Delimitation and Its Effects on Minorities

BY Shaahidah Riza.
With talks of electoral reforms taking centre stage in the political arena and civil society platforms, Ceylon Today spoke to an expert on demarcating electoral boundaries, delimitation and its effect on minority communities.
A professional Land and Building Surveyor and the former Joint Secretary of the All Ceylon Muslim League, M.I.M Mohideen, also the former coordinating secretary of the Sri Lanka Muslim Congress (SLMC) under the leadership of late Minister Ashraff. He has also served as the coordinator, representing the minority Muslim community in the government delegation at peace talks with the LTTE in Oslo Norway. Mohideen, has worked as a Building Surveyor for several decades and simultaneously been involved with community centric welfare affairs; particular in the North and East during the Ealam war; has dedicated more than five decades of his life documenting minority grievances and their land related conflicts.

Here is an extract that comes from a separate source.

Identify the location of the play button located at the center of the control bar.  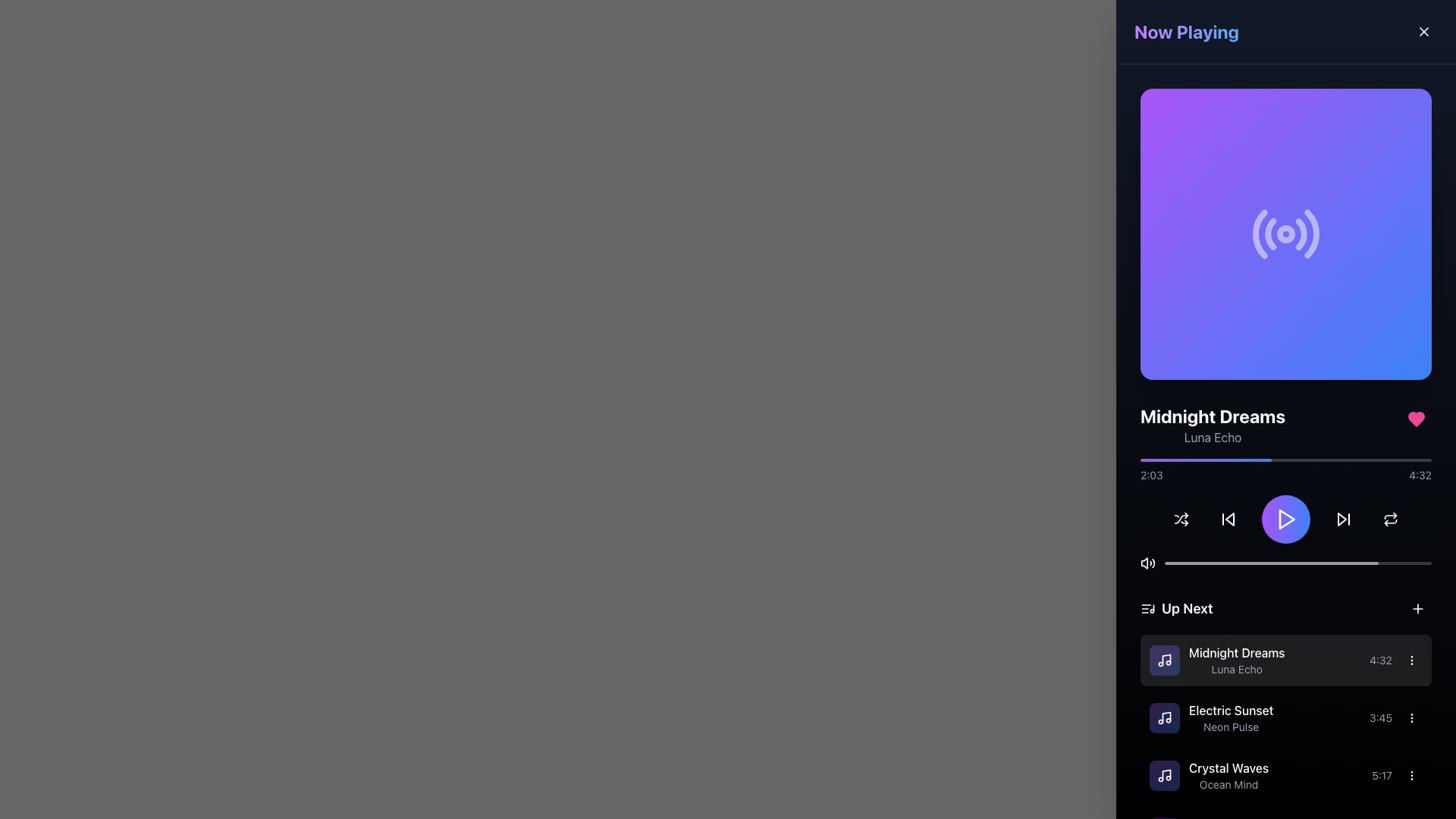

When the topic of delimitation and electoral reform was first raised, Mohideen’s swift response was that the right of the individual voter had been handed over to the party, rather unfairly, thus, the elected members of the Parliament were not answerable to the voters. Mohideen, quoting from Sri Lankan Muslims and Electoral Reforms published by the Al- Ceylan Muslim Documentation Centre and authored by himself, said, “The 1978 Constitution made a drastic change in the electoral method of representation encased in the 1948 and 1972 Constitutions. The Proportional Representation (PR) System together with the original 12.5% cut off point and the concept of district bonus seat went against the very spirit of the concept of representation according to the proportion of votes. The 1976 Delimitation Commission did not pay adequate attention to create smaller electorates, to ensure the Parliamentary representation of a substantial concentration of persons united by a community of interest; racial, religious or otherwise, but differing in one or more of these respects from the majority of the inhabitants of that area.”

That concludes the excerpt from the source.